[TASK OBJECTIVE]
Copy the following lines word for word, keeping every one of them as it stands.

[Source records]
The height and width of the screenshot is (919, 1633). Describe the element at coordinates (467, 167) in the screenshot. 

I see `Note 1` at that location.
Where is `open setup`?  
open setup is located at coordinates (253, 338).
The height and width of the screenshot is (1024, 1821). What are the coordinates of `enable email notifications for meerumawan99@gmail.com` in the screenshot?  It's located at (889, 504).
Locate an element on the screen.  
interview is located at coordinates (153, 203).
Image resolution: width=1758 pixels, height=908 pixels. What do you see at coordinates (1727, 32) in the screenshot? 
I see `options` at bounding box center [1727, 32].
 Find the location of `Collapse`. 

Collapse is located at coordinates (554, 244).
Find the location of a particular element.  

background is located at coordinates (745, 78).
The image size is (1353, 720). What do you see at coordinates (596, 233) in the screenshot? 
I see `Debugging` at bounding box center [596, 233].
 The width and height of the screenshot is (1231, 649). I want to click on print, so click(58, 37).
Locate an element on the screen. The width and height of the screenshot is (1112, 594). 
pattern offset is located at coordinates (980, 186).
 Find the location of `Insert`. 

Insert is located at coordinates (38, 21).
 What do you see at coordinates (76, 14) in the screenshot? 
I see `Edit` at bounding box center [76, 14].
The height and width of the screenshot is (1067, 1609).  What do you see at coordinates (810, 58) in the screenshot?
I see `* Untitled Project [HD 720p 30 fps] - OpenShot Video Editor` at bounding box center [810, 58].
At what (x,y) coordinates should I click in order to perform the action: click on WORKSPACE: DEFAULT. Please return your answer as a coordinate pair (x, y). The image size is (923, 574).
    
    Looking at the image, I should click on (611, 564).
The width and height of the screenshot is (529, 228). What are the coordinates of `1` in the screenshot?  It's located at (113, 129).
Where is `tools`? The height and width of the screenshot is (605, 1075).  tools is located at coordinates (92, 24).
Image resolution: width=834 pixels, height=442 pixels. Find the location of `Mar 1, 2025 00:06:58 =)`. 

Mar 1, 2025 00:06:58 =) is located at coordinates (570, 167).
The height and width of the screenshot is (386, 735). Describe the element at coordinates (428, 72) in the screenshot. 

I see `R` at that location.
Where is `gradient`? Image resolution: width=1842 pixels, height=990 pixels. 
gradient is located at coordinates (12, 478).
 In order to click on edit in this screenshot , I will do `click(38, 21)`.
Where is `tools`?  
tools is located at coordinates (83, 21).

[ANSWER BELOW]
The height and width of the screenshot is (919, 1633). Describe the element at coordinates (467, 167) in the screenshot. 

I see `Note 1` at that location.
Where is `open setup`?  
open setup is located at coordinates (253, 338).
The height and width of the screenshot is (1024, 1821). What are the coordinates of `enable email notifications for meerumawan99@gmail.com` in the screenshot?  It's located at (889, 504).
Locate an element on the screen.  
interview is located at coordinates (153, 203).
Image resolution: width=1758 pixels, height=908 pixels. What do you see at coordinates (1727, 32) in the screenshot? 
I see `options` at bounding box center [1727, 32].
 Find the location of `Collapse`. 

Collapse is located at coordinates (554, 244).
Find the location of a particular element.  

background is located at coordinates (745, 78).
The image size is (1353, 720). What do you see at coordinates (596, 233) in the screenshot? 
I see `Debugging` at bounding box center [596, 233].
 The width and height of the screenshot is (1231, 649). I want to click on print, so click(58, 37).
Locate an element on the screen. The width and height of the screenshot is (1112, 594). 
pattern offset is located at coordinates (980, 186).
 Find the location of `Insert`. 

Insert is located at coordinates (38, 21).
 What do you see at coordinates (76, 14) in the screenshot? 
I see `Edit` at bounding box center [76, 14].
The height and width of the screenshot is (1067, 1609).  What do you see at coordinates (810, 58) in the screenshot?
I see `* Untitled Project [HD 720p 30 fps] - OpenShot Video Editor` at bounding box center [810, 58].
At what (x,y) coordinates should I click in order to perform the action: click on WORKSPACE: DEFAULT. Please return your answer as a coordinate pair (x, y). The image size is (923, 574).
    
    Looking at the image, I should click on (611, 564).
The width and height of the screenshot is (529, 228). What are the coordinates of `1` in the screenshot?  It's located at (113, 129).
Where is `tools`? The height and width of the screenshot is (605, 1075).  tools is located at coordinates (92, 24).
Image resolution: width=834 pixels, height=442 pixels. Find the location of `Mar 1, 2025 00:06:58 =)`. 

Mar 1, 2025 00:06:58 =) is located at coordinates (570, 167).
The height and width of the screenshot is (386, 735). Describe the element at coordinates (428, 72) in the screenshot. 

I see `R` at that location.
Where is `gradient`? Image resolution: width=1842 pixels, height=990 pixels. 
gradient is located at coordinates (12, 478).
 In order to click on edit in this screenshot , I will do `click(38, 21)`.
Where is `tools`?  
tools is located at coordinates (83, 21).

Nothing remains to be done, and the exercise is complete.